### Entries provided
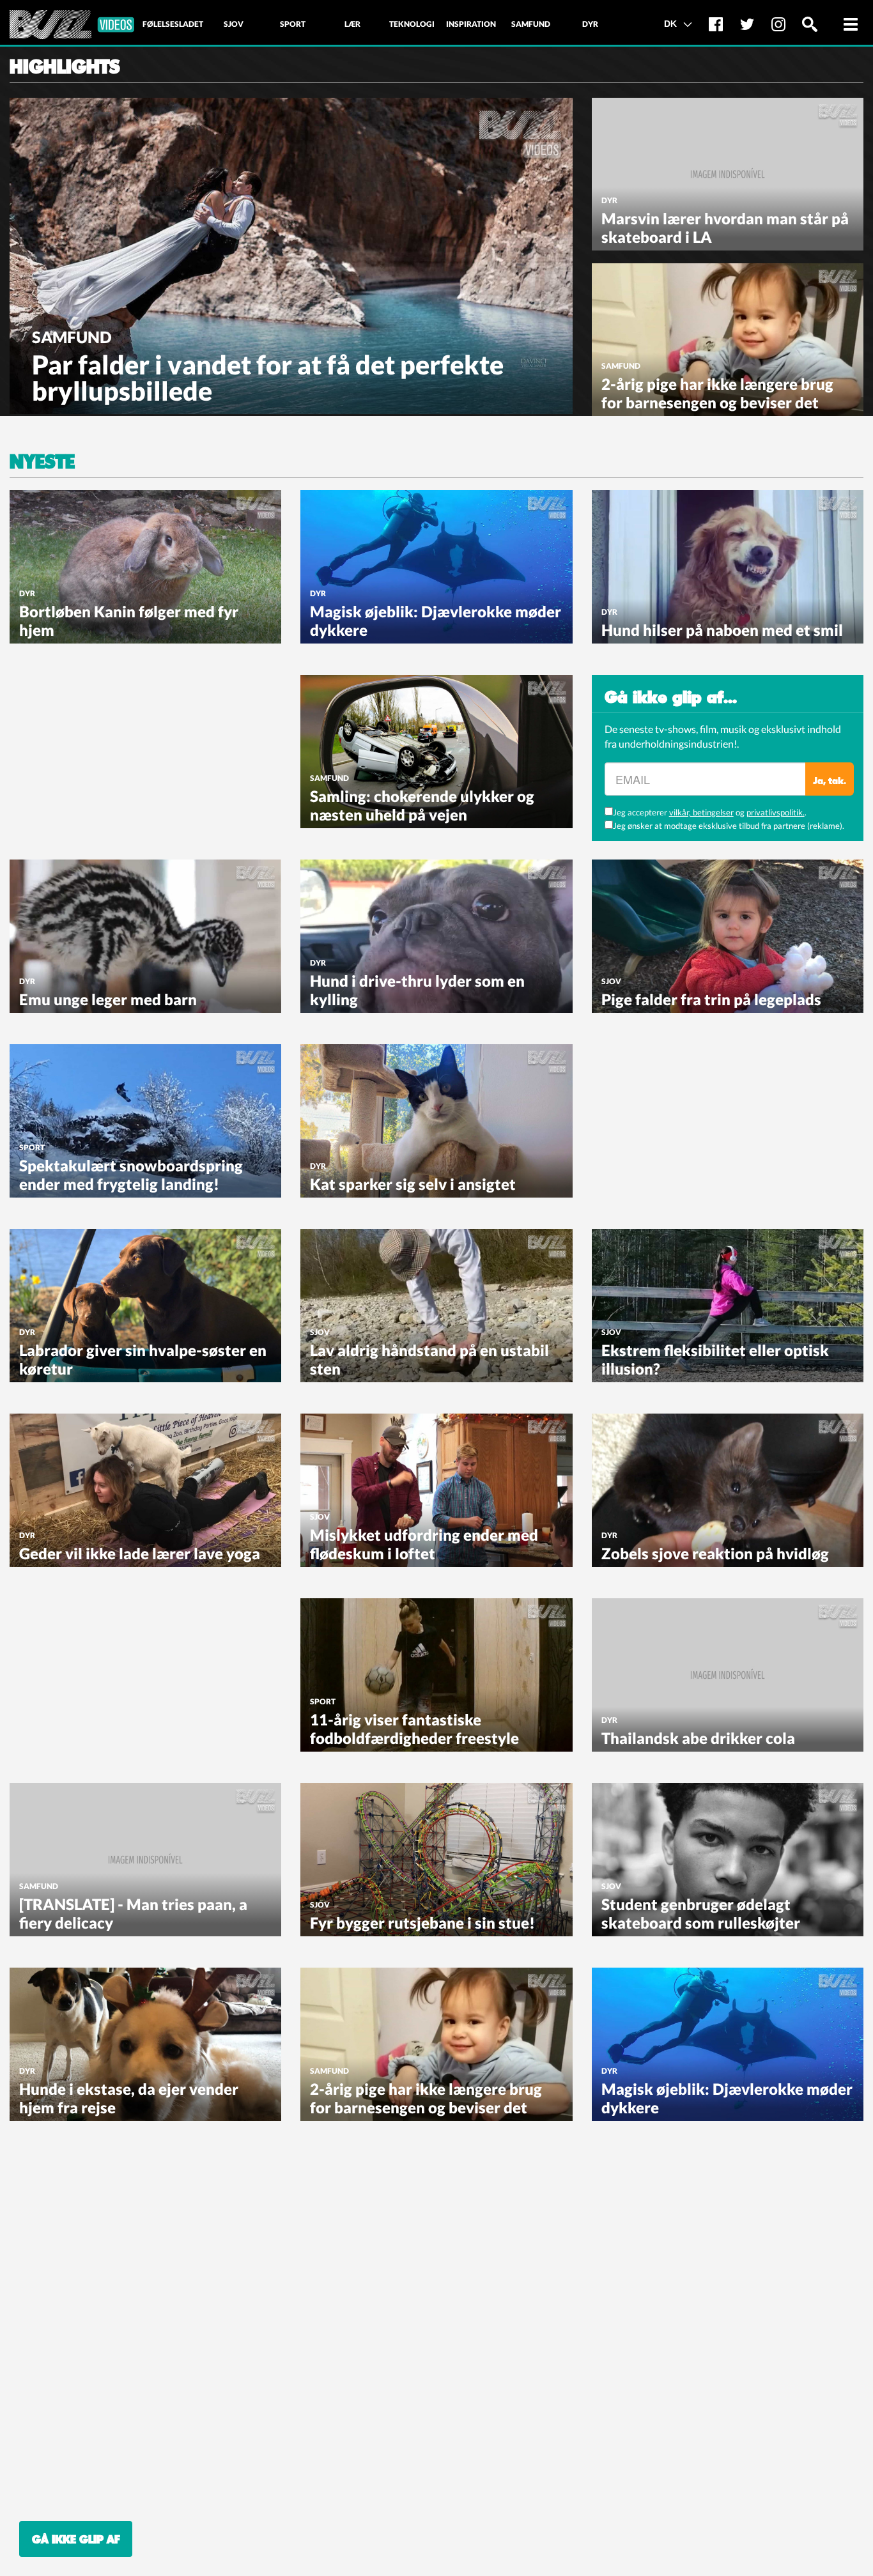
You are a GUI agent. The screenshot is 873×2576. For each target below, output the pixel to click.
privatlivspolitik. (775, 812)
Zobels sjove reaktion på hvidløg (715, 1553)
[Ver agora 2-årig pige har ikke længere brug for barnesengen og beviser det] (727, 338)
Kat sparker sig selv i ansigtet (413, 1184)
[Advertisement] (105, 755)
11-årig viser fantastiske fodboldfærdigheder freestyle (414, 1728)
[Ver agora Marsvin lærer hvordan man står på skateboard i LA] (727, 172)
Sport (32, 1147)
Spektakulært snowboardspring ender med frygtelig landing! (131, 1174)
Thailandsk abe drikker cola (698, 1738)
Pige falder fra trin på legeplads (711, 999)
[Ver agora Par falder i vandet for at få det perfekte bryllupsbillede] (291, 254)
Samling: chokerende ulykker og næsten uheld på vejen (422, 805)
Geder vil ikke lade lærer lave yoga (139, 1553)
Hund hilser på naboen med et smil (722, 630)
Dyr (609, 200)
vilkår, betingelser (701, 812)
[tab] (173, 24)
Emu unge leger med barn (108, 999)
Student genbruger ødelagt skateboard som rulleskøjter (700, 1913)
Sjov (611, 981)
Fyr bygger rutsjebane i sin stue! (422, 1922)
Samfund (72, 336)
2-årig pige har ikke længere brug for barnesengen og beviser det (717, 393)
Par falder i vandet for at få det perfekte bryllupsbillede (268, 377)
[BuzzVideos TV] (72, 24)
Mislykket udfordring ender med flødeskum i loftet (424, 1543)
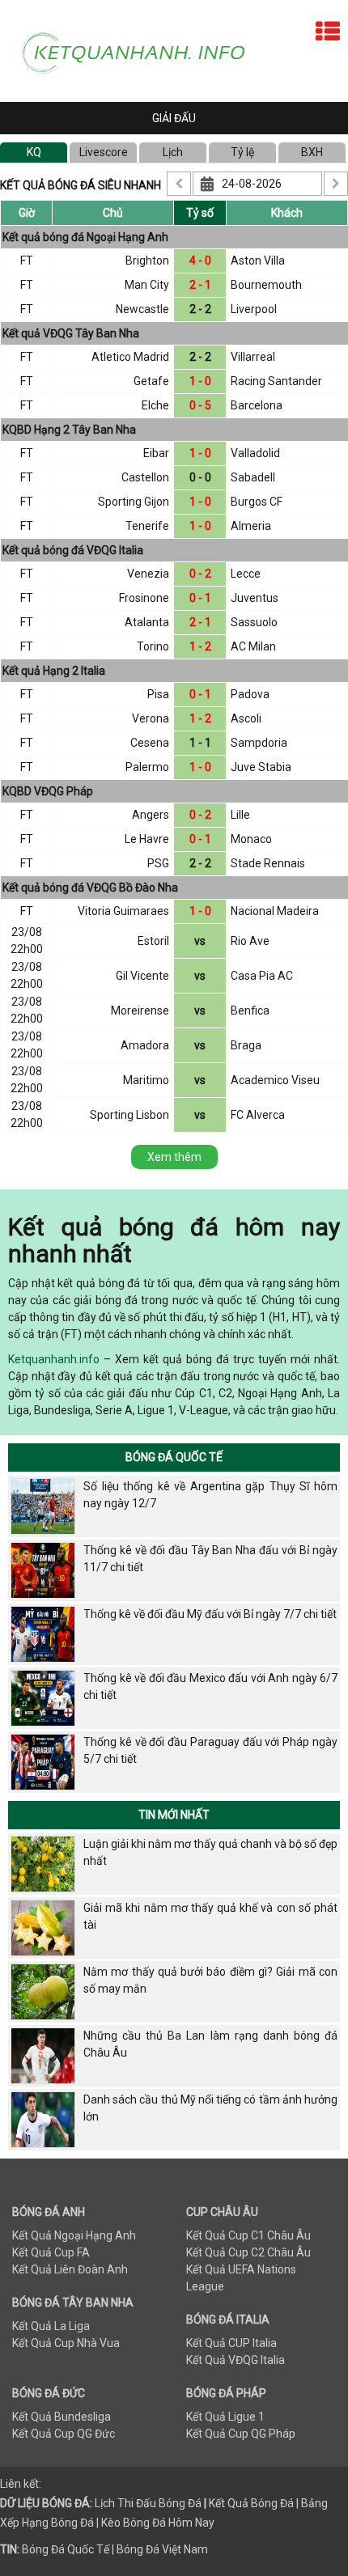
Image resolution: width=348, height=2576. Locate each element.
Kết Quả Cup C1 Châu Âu (248, 2235)
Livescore (103, 152)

### Exercise aim
Please write every line above out exactly as given, except for any pictures.

### Solution for this problem
You are a GUI agent. The screenshot is 873×2576. For each target below, output the pixel to click.
privatlivspolitik. (775, 812)
Zobels sjove reaktion på hvidløg (715, 1553)
[Ver agora 2-årig pige har ikke længere brug for barnesengen og beviser det] (727, 338)
Kat sparker sig selv i ansigtet (413, 1184)
[Advertisement] (105, 755)
11-årig viser fantastiske fodboldfærdigheder freestyle (414, 1728)
[Ver agora Marsvin lærer hvordan man står på skateboard i LA] (727, 172)
Sport (32, 1147)
Spektakulært snowboardspring ender med frygtelig landing! (131, 1174)
Thailandsk abe drikker cola (698, 1738)
Pige falder fra trin på legeplads (711, 999)
[Ver agora Par falder i vandet for at få det perfekte bryllupsbillede] (291, 254)
Samling: chokerende ulykker og næsten uheld på vejen (422, 805)
Geder vil ikke lade lærer lave yoga (139, 1553)
Hund hilser på naboen med et smil (722, 630)
Dyr (609, 200)
vilkår, betingelser (701, 812)
[tab] (173, 24)
Emu unge leger med barn (108, 999)
Student genbruger ødelagt skateboard som rulleskøjter (700, 1913)
Sjov (611, 981)
Fyr bygger rutsjebane i sin stue! (422, 1922)
Samfund (72, 336)
2-årig pige har ikke længere brug for barnesengen og beviser det (717, 393)
Par falder i vandet for at få det perfekte bryllupsbillede (268, 377)
[BuzzVideos TV] (72, 24)
Mislykket udfordring ender med flødeskum i loftet (424, 1543)
Image resolution: width=348, height=2576. Locate each element.
Kết Quả Cup C1 Châu Âu (248, 2235)
Livescore (103, 152)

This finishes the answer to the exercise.